> **Stated task**
Copy out every line in the rows below that contains the string "width".

> **Task inputs**
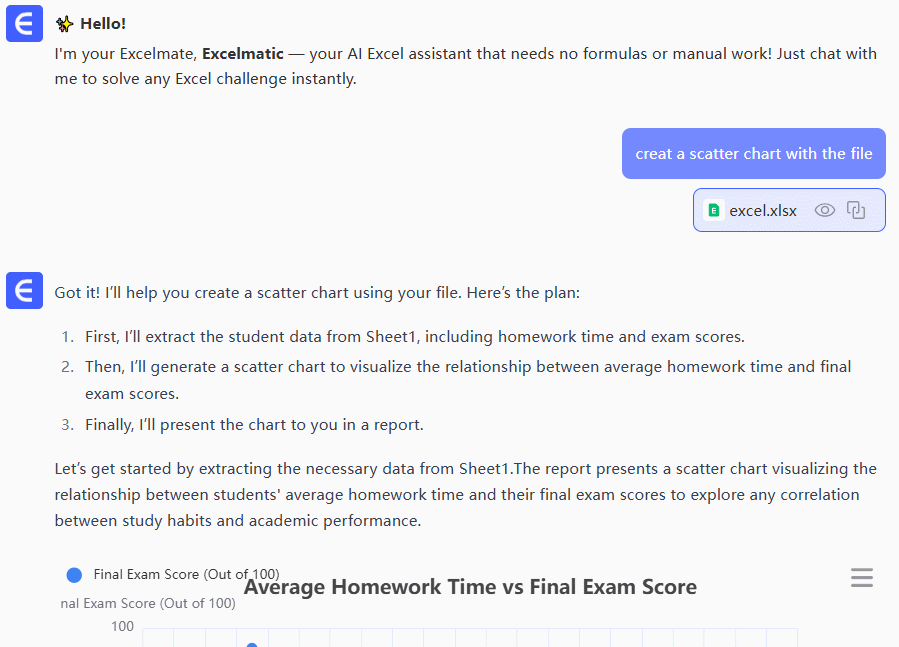Click the truncated y-axis title above the chart
Screen dimensions: 899x647
click(x=148, y=603)
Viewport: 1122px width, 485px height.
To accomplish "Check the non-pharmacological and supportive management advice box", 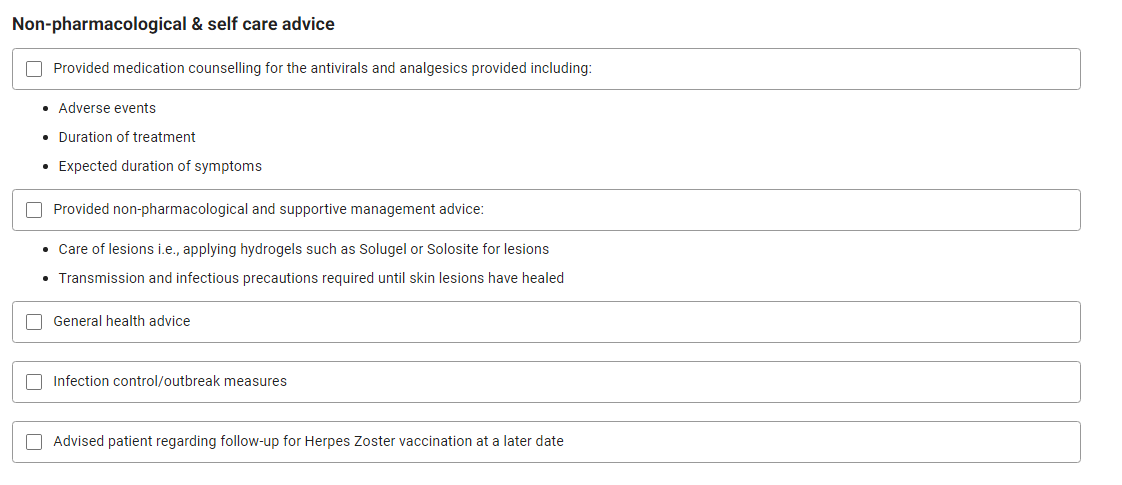I will (34, 210).
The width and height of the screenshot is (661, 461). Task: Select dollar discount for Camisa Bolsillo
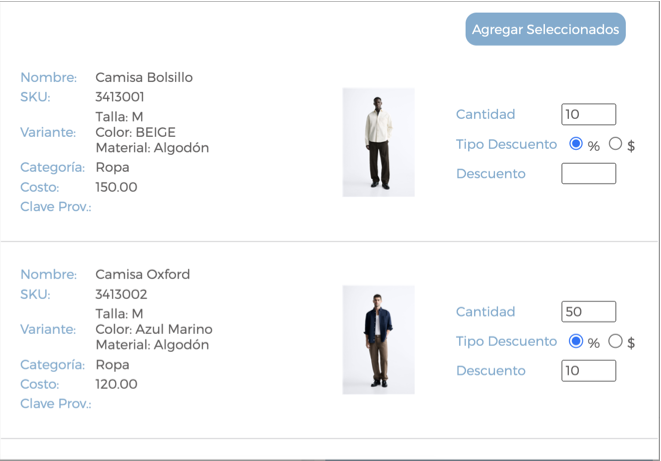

> **Expected output**
Viewport: 1122px width, 485px height.
The width and height of the screenshot is (661, 461). Task: Select dollar discount for Camisa Bolsillo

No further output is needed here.